Senza paura

«La paura fa correre, correre fa sbagliare.»

Citazione tratta da La fine del mondo storto, di Mauro Corona

 

«La paura fa correre, correre fa sbagliare». Le parole dello scrittore e alpinista Mauro Corona ci dicono qualcosa di vero anche sui mercati. Chi nel 2024 si è fatto prendere dalla paura, magari correndo verso disinvestimenti affrettati, probabilmente col senno di poi non rifarebbe le stesse scelte.

Nonostante le questioni geopolitiche, i dubbi sull’andamento dell’inflazione e le preoccupazioni per la debole crescita economica di alcune aree, i principali indici dell’occidente hanno registrato performance positive.

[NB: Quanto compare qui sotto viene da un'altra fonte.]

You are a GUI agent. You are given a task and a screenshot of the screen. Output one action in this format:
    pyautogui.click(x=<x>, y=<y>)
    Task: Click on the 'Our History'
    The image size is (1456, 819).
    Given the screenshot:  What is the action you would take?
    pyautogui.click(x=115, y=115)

Lo scorso anno, Wall Street è stata la più dinamica, con l’intelligenza artificiale che ha trainato il NASDAQ Composite, salito del 28,6%. Mentre l’S&P500 è balzato del 23,3% e il Dow Jones Industrial del 13%. In Europa, l’EuroStoxx50 ha registrato un rialzo sui dodici mesi del 9%.

Adesso il tema è cosa aspettarsi dal 2025. Gli analisti hanno – come sempre – ipotizzato i probabili scenari che affronteremo.

Focus sugli Stati Uniti. Donald Trump ha promesso la deregolamentazione dei mercati e l’introduzione di una politica fiscale favorevole alle imprese. Questi propositi hanno influenzato positivamente le Borse e dovrebbero continuare a farlo man mano che le promesse verranno rispettate. In particolare, potrebbe sorprendere l’andamento del Russell 2000, l’indice che include le piccole e medie imprese quotate a Wall Street, che sarebbero le più favorite dagli sgravi fiscali.

Destano invece preoccupazioni le politiche sui dazi, con il rischio di aprire guerre commerciali negative per le economie (compresa quella degli States) e i mercati. Gli annunci di Trump sono noti: con il suo insediamento arriveranno tariffe generalizzate sulle merci provenienti da Cina, Canada, Messico ed Europa. Più difficile è capire la precisa entità delle aliquote e il momento in cui le stesse entreranno in vigore.
 
Con l’introduzione dei dazi americani è normale aspettarsi l’imposizione di dazi di ritorsione, da parte dei Paesi colpiti, causando così danni alle aziende che si riforniscono delle materie prime importate. E colpendo anche i consumatori, poiché a catena i prezzi salirebbero alla vendita finale B2C. Si aprirebbe così (purtroppo) un nuovo trend inflazionistico.
 
Secondo il World Economic Outlook del Fondo Monetario Internazionale, l’imposizione di dazi del 10% fra USA, Europa e Cina potrebbe portare ad una riduzione del Pil globale di circa lo 0,6% nel 2027.

Nell’Unione Europea, le tariffe potrebbero gravare soprattutto su quei Paesi, come l’Italia e la Germania, che negli ultimi anni hanno intensificato le relazioni commerciali con gli Stati Uniti. Nel Vecchio Continente un’altra tegola da considerare è la debolezza della manifattura della zona Euro, uno scenario emerso dagli ultimi dati macro. Una guerra commerciale è l’ultima cosa che serve.

A valle di tale scenario, come si comporteranno le banche centrali?

Durante l’ultima riunione dello scorso dicembre, la FED ha abbassato il costo del denaro di 25 punti base al 4,25-4,50%, come previsto dal consensus. Tuttavia, nel 2025 sono attesi al momento solo due tagli, per un totale dello 0,50%: in sostanza, la banca centrale americana sarà più cauta nell’allentamento rispetto alle aspettative iniziali.

Su questo approccio pesa anche la politica tariffaria di Trump che, come anticipato, potrebbe favorire un aumento generalizzato dei prezzi. Inoltre, Jerome Powell, numero uno della FED, ha dichiarato che l’inflazione, pur essendo diminuita, è ancora lontana dall’obiettivo del 2%, che dovrebbe essere raggiunto verso la fine del 2026.

Discorso diverso per la BCE: poiché in Europa l’economia è debole, l’istituto è meno propenso a politiche troppo restrittive. Dall’altro lato, non si può dimenticare dell’inflazione, la quale sembra però più gestibile nel Vecchio Continente. Nella conferenza stampa di dicembre, la presidente Christine Lagarde ha precisato che l’obiettivo di un’inflazione al 2% è raggiungibile e che l’istituto deciderà di volta in volta, sulla base dei dati, come procedere con i tagli.

Anche nel 2025, infine, conflitti e geopolitica saranno elementi fondamentali. Ucraina e medio-oriente restano le aree più critiche.